- Born: September 29, 1920 Crystal, New Mexico, U.S.
- Died: June 2, 2008 (aged 87) Breadsprings, New Mexico, U.S.
- Allegiance: United States
- Awards: Congressional Silver Medal

= Frank Tsosie Thompson =

Navajo code talker (1920–2008)

Frank Tsosie Thompson (September 4, 1920 – June 2, 2008) was an American Navajo code talker in the United States Marines during World War II.

==Biography==
Thompson was born in Crystal, New Mexico, on September 4, 1920. He attended board schools in Albuquerque and Fort Defiance, Arizona. He enlisted in the United States Marines on the day he graduated from high school, May 5, 1942.

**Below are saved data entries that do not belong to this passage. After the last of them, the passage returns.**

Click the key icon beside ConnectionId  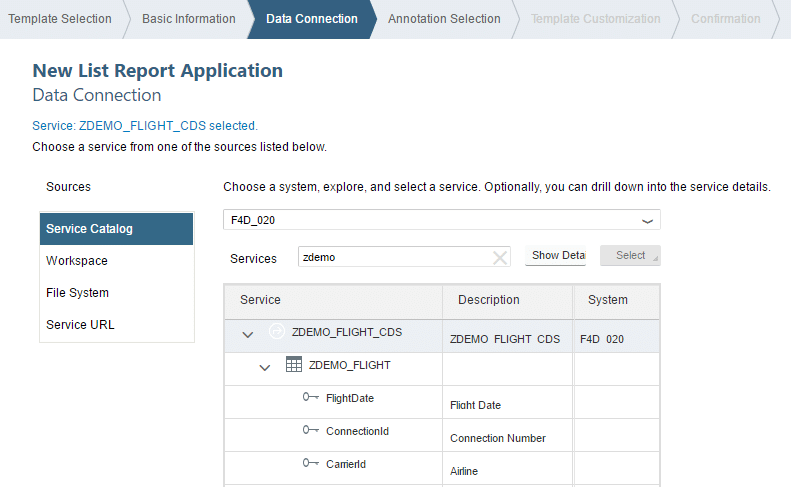click(x=311, y=431)
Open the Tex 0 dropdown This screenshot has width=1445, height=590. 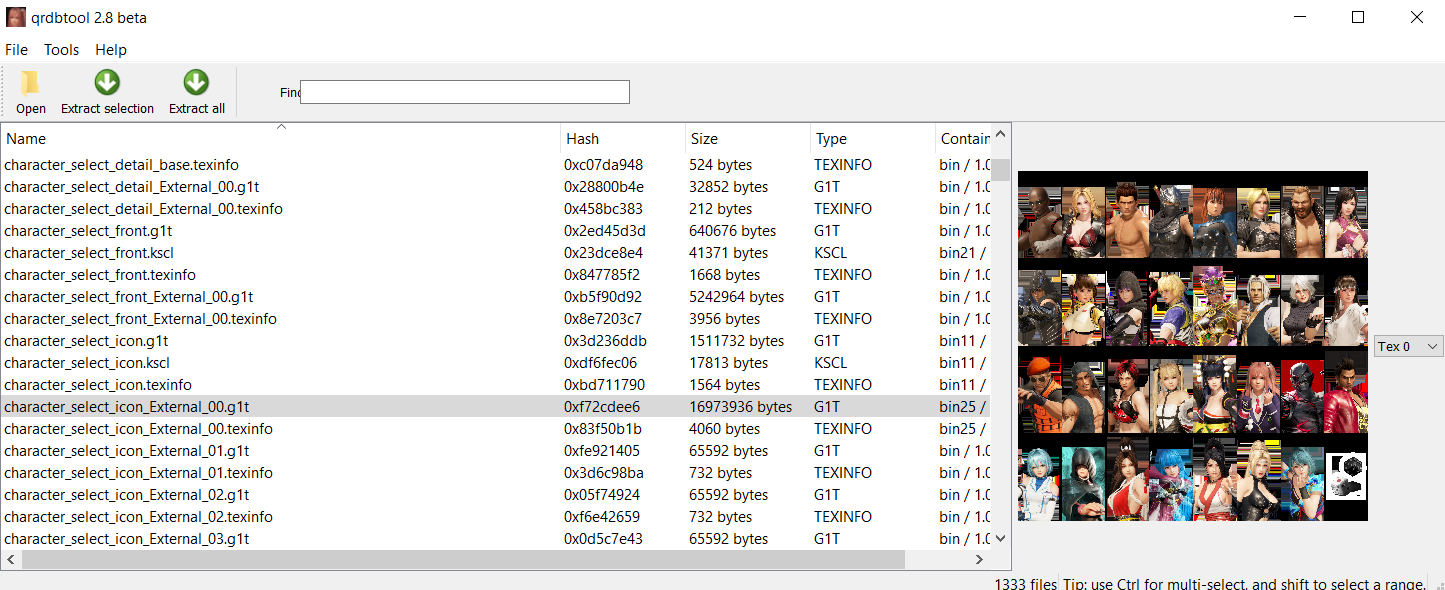[x=1409, y=346]
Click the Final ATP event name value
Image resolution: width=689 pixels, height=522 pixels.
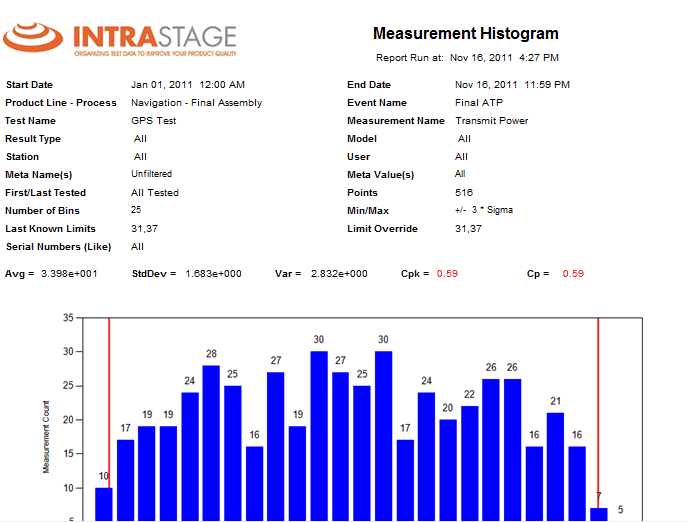click(x=480, y=103)
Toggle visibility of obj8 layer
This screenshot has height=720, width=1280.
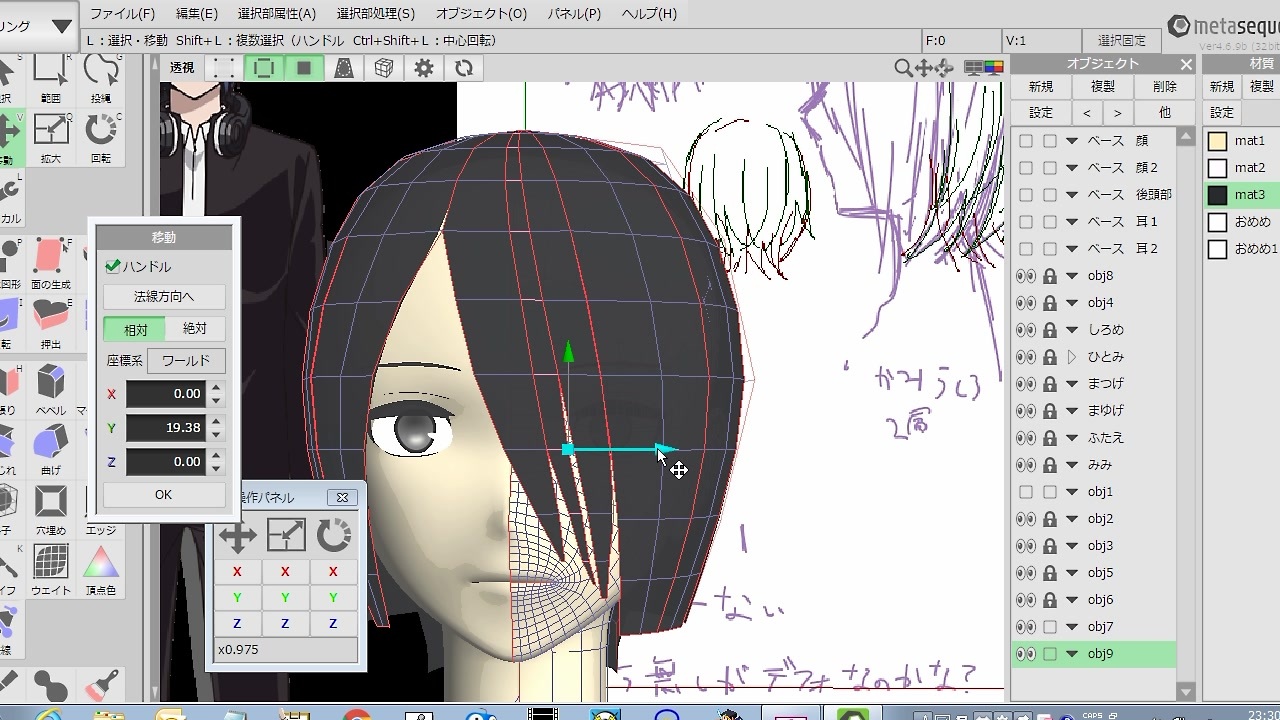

Thompson served in the Headquarters Company, 3rd Battalion, 6th Marine Regiment of the 2nd Marine Division during World War II. He served in a number of battles across the Pacific theater, including Tarawa, Abemana Atoll, Guadalcanal, Saipan and Tinian. Thompson reached the rank of corporal. He remained in the U.S. Marines from May 5, 1942, until September 17, 1945.

Thompson attended New Mexico Highlands University from 1947 until 1948 after the war using the G.I. Bill. He became a carpenter by profession. He worked in maintenance for the Navajo Nation in Fort Defiance, Arizona, for 37½ years until his retirement in 1991.

He was awarded the Congressional Silver Medal for his service as a code talker in 2001.

Frank Thompson died of natural causes at the age of 87 on June 2, 2008, in Breadsprings, New Mexico.
Navajo Nation President Joe Shirley Jr ordered that all American flags on the Navajo Nation be lowered to half staff from June 4 until June 7, 2008, in honor of Thompson. Shirley also issued a proclamation saying that Thompson "served the United States of America and the Navajo Nation with courage, honor and distinction." His funeral was held at the Sacred Heart Roman Catholic Church in Gallup, New Mexico, and he was buried in Hillcrest Cemetery.

Thompson was survived by his wife, Janet B. Thompson, his children Janice Thompson, Cassandra Bloedel, Floyd Thompson, Frankie Thompson, Terry Thompson, Francine Thompson and Valeri Llopis, and seven grandchildren.